** Work required **
Whichever lines of the material contain "Viewport", copy each of them.
[Data for this exercise Boundary: Start]
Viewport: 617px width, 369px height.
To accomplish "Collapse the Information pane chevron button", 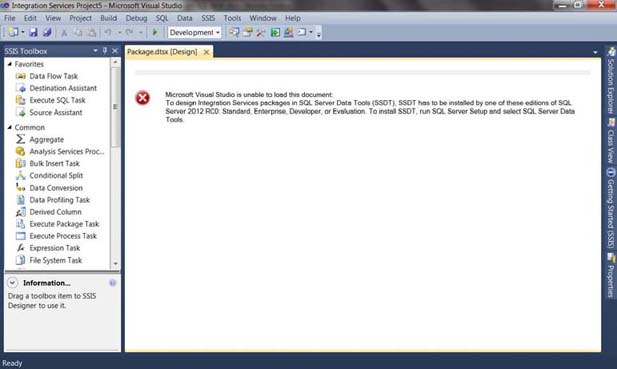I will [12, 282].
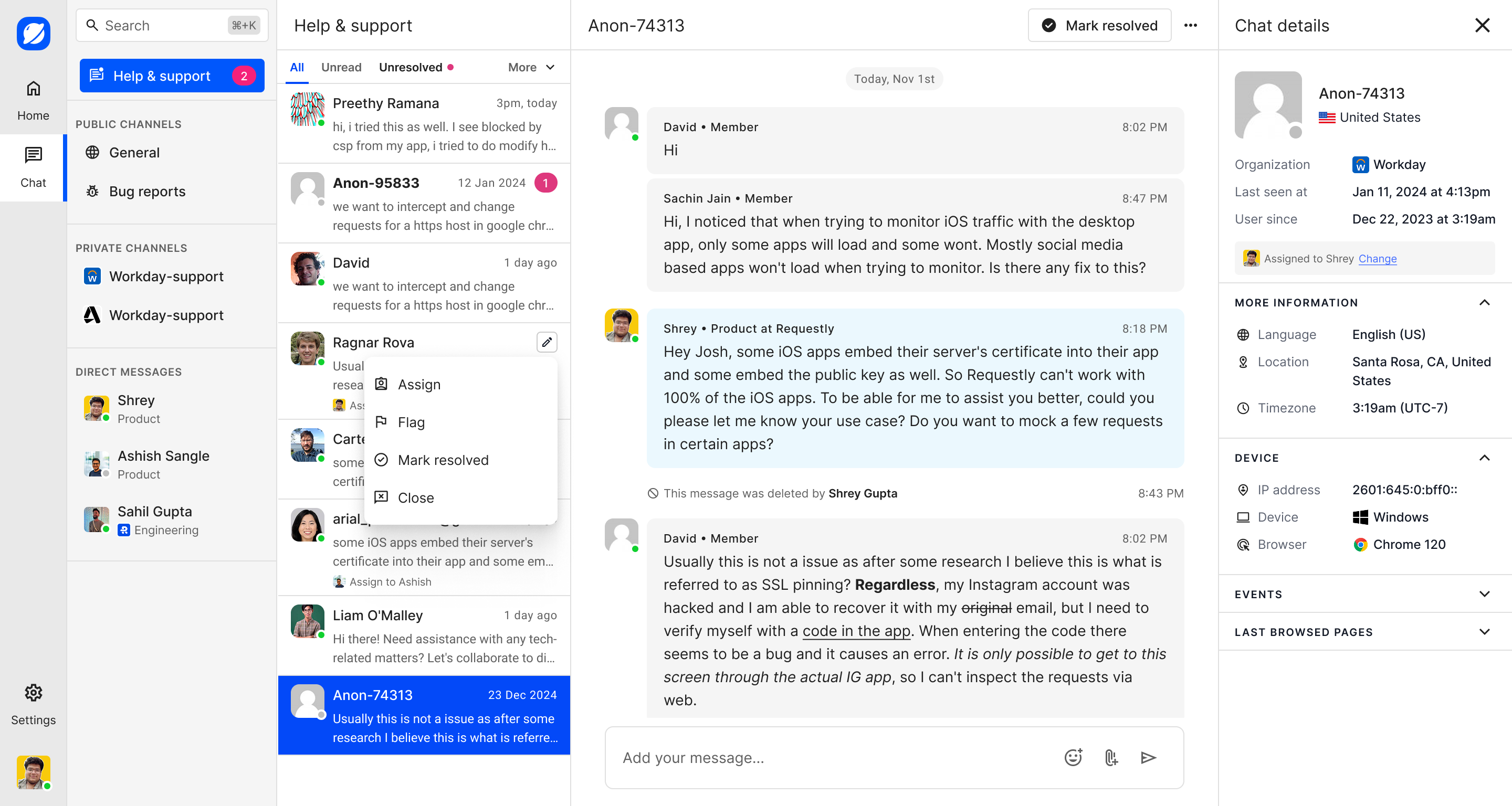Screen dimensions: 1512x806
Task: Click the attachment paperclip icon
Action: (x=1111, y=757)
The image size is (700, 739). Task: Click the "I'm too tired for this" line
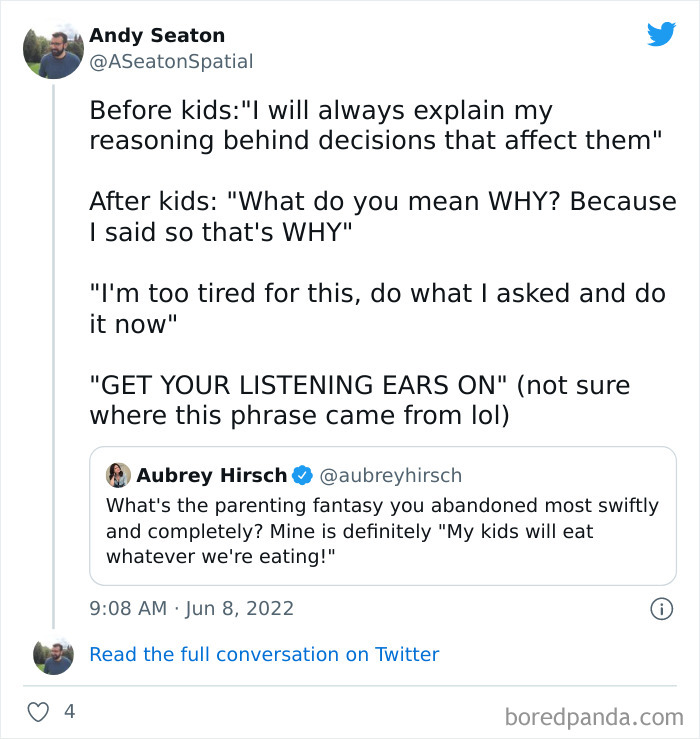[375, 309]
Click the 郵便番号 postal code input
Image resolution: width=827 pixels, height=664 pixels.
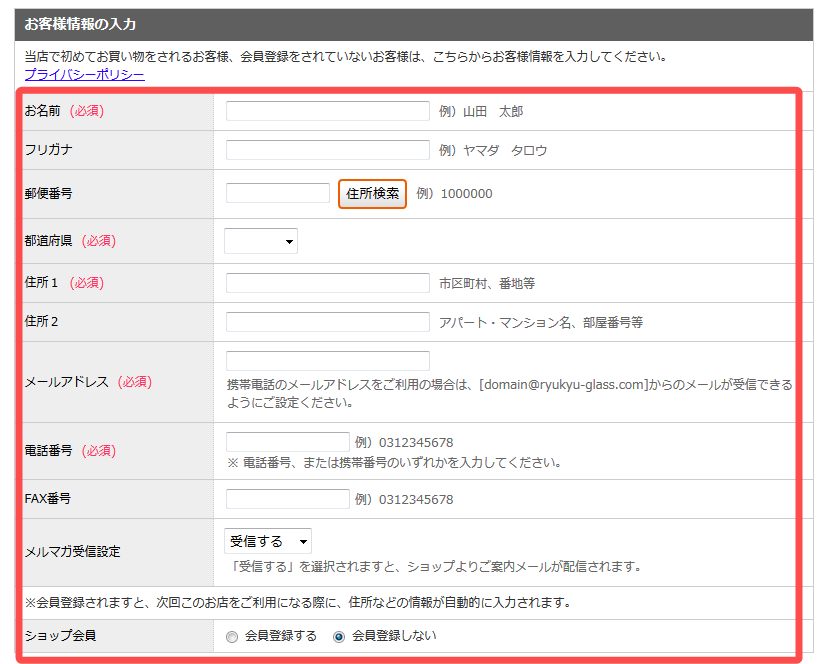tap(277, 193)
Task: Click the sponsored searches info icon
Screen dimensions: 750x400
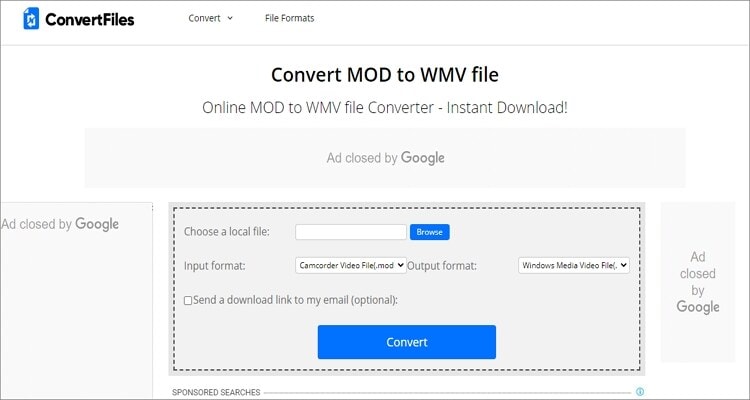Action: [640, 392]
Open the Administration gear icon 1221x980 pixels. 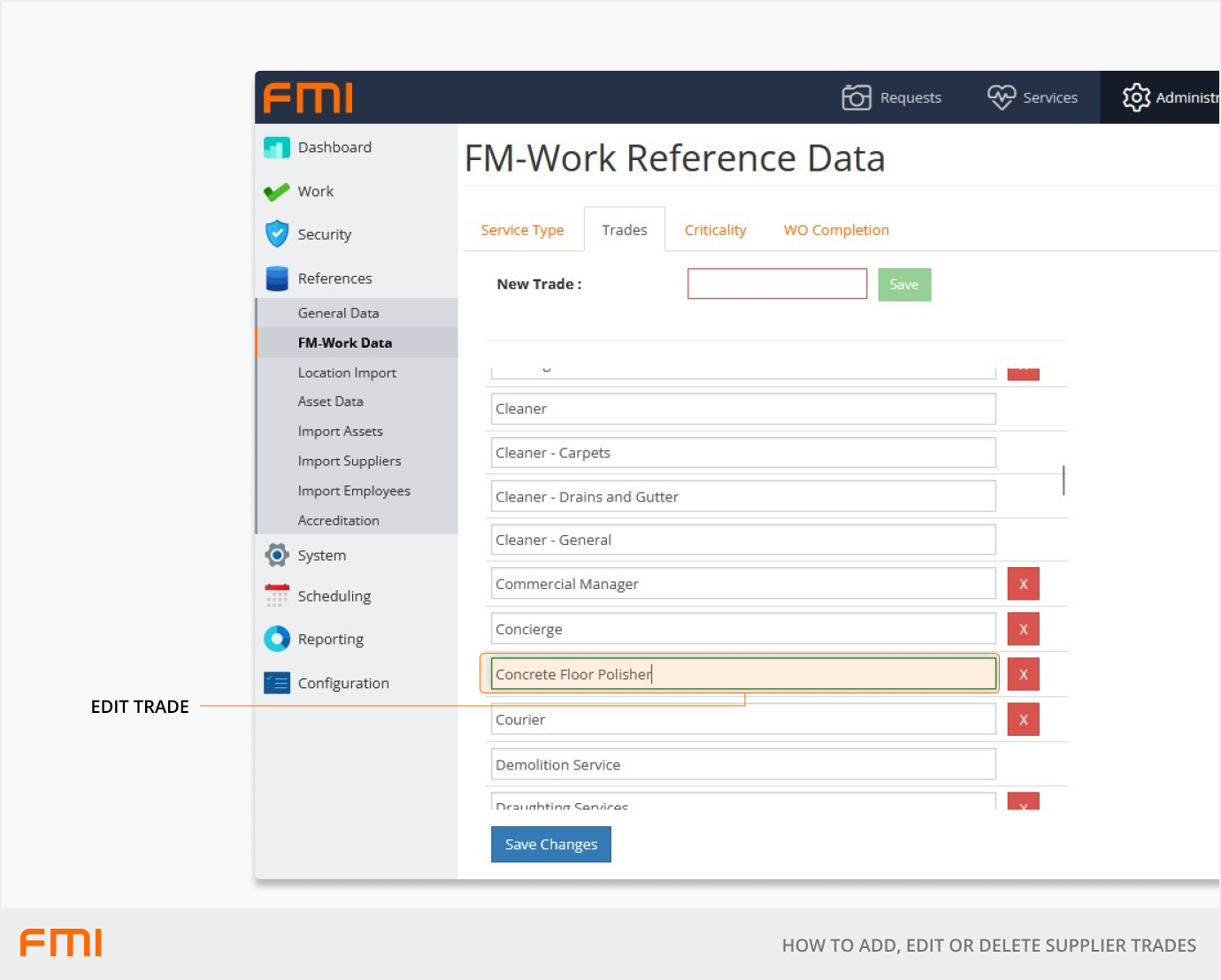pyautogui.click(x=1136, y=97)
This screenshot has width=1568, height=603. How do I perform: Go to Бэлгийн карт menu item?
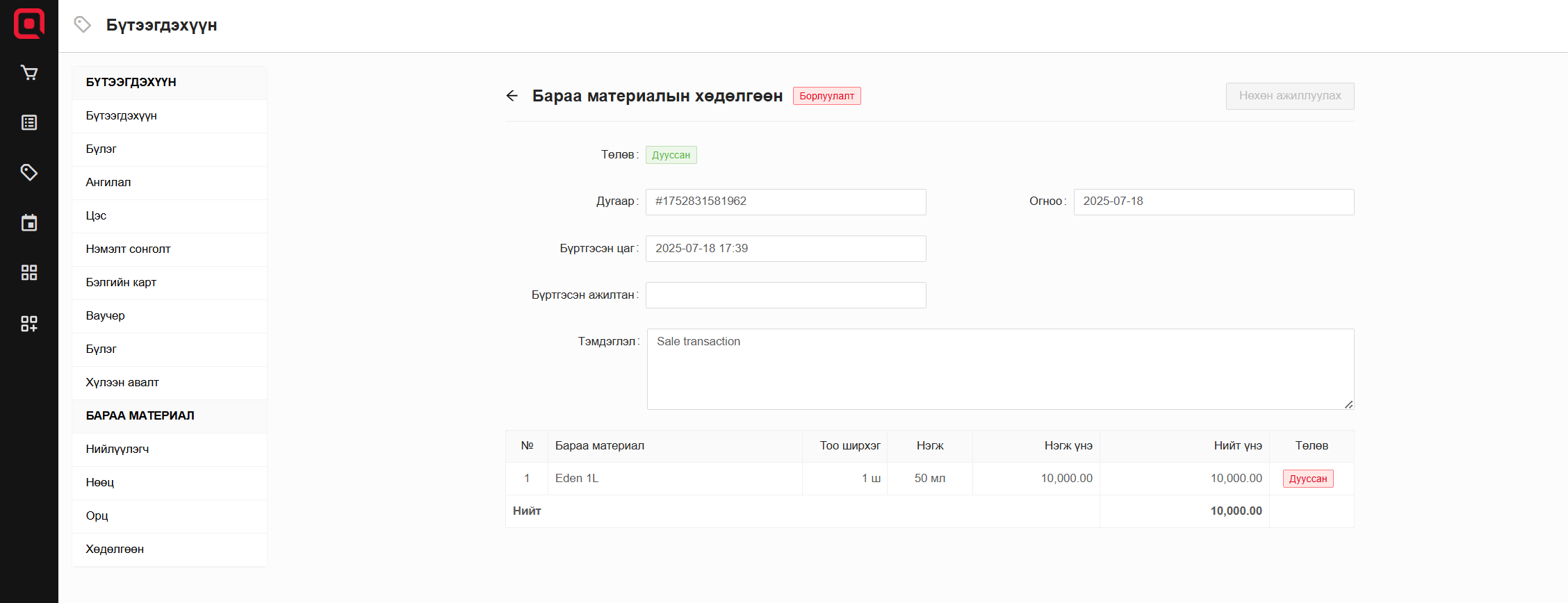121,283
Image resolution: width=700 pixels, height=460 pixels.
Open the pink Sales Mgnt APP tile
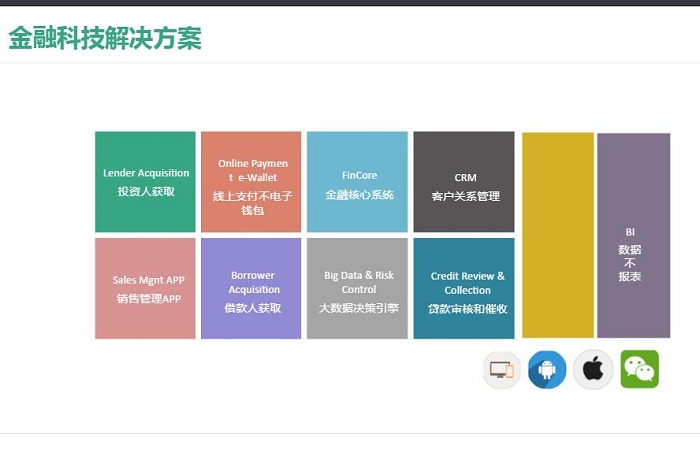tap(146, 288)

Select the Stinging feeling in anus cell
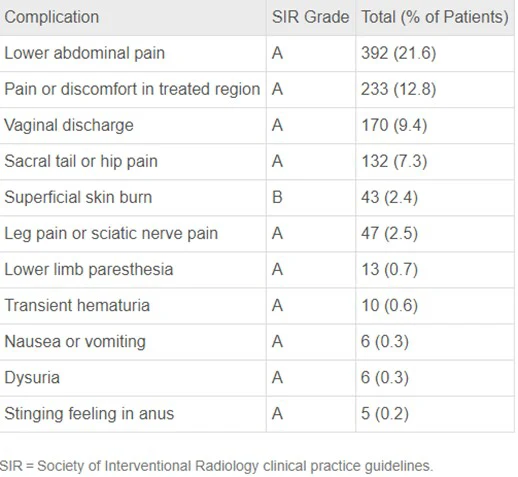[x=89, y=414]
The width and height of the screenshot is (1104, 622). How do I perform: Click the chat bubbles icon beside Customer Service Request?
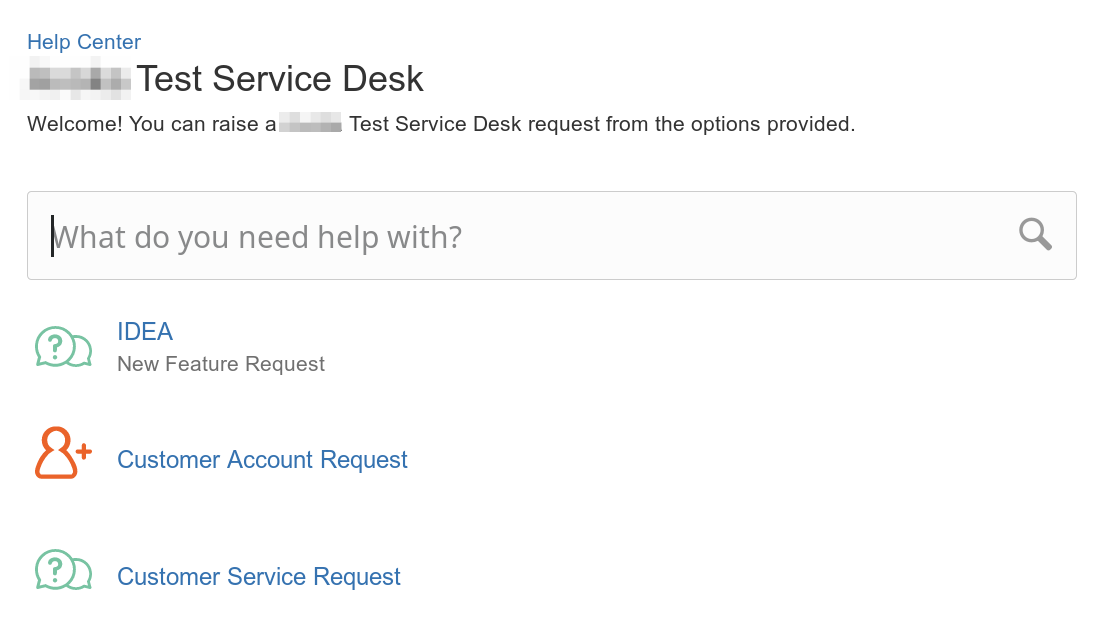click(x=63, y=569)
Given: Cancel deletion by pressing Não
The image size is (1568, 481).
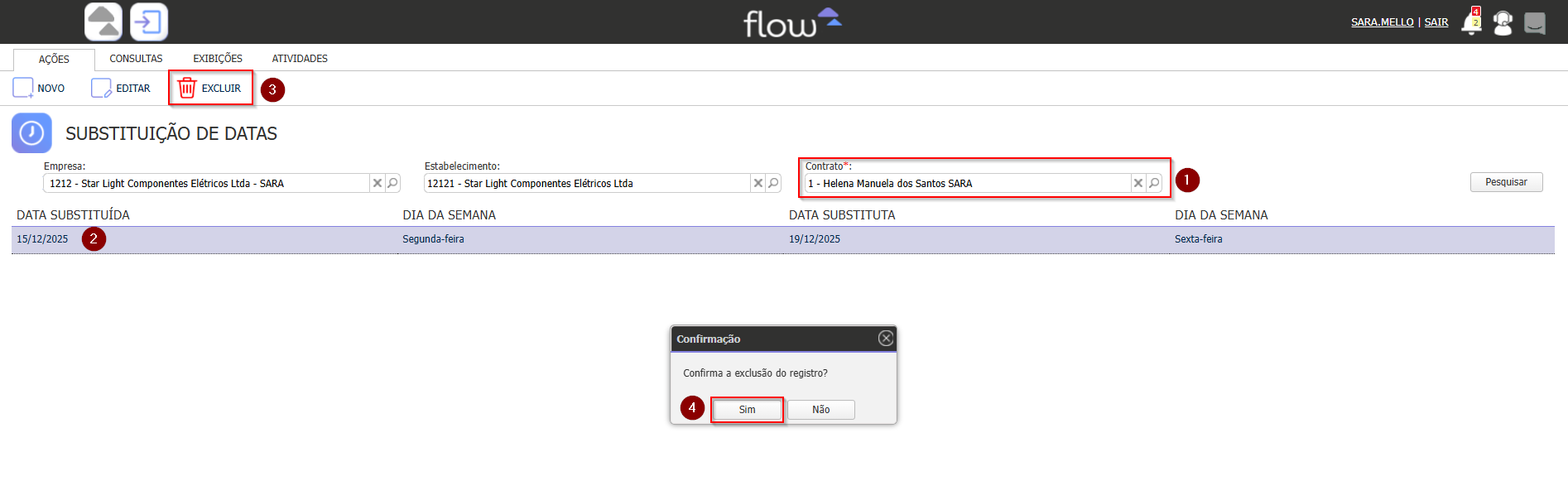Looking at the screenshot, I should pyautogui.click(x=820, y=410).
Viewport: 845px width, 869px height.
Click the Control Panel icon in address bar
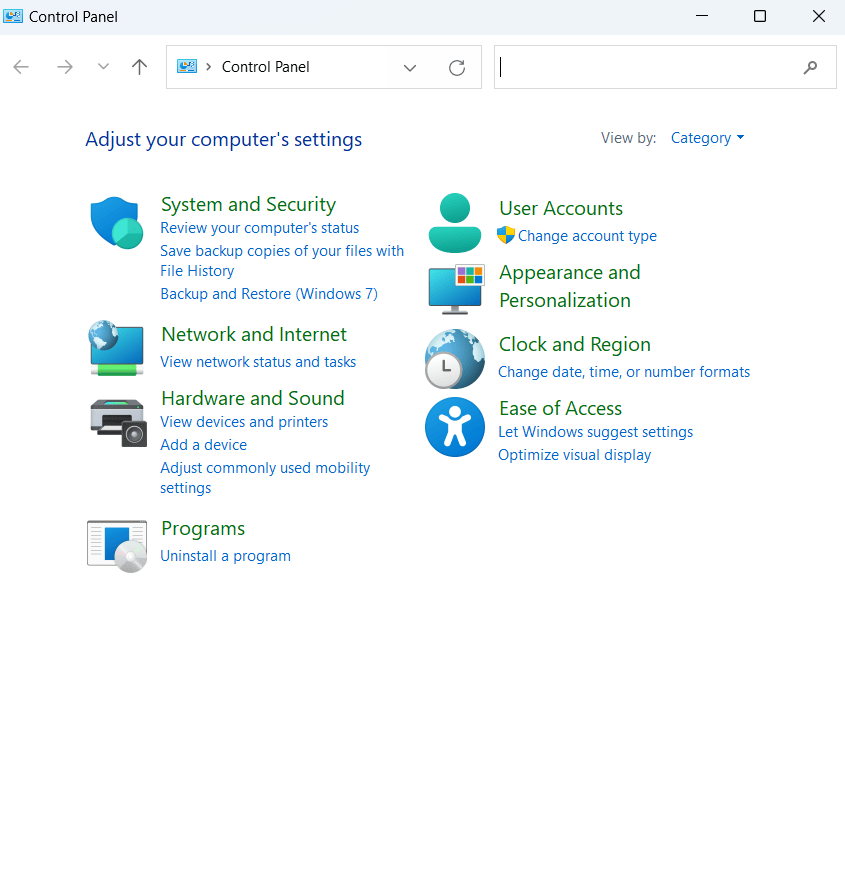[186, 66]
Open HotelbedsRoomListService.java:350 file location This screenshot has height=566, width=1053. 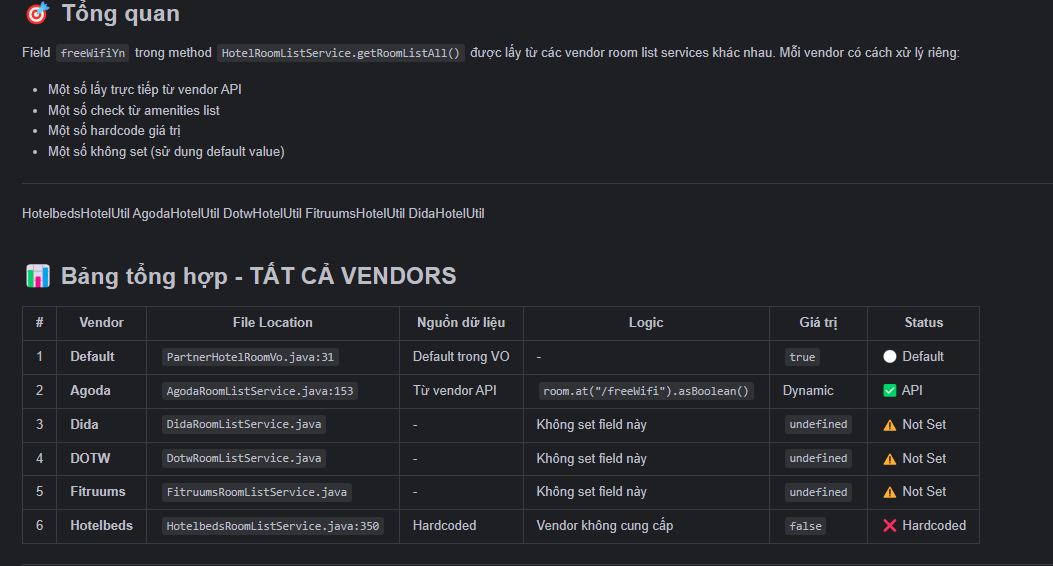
[Data for this exercise Boundary: End]
** Reply **
Viewport: 617px width, 369px height.
Viewport: 845px width, 869px height.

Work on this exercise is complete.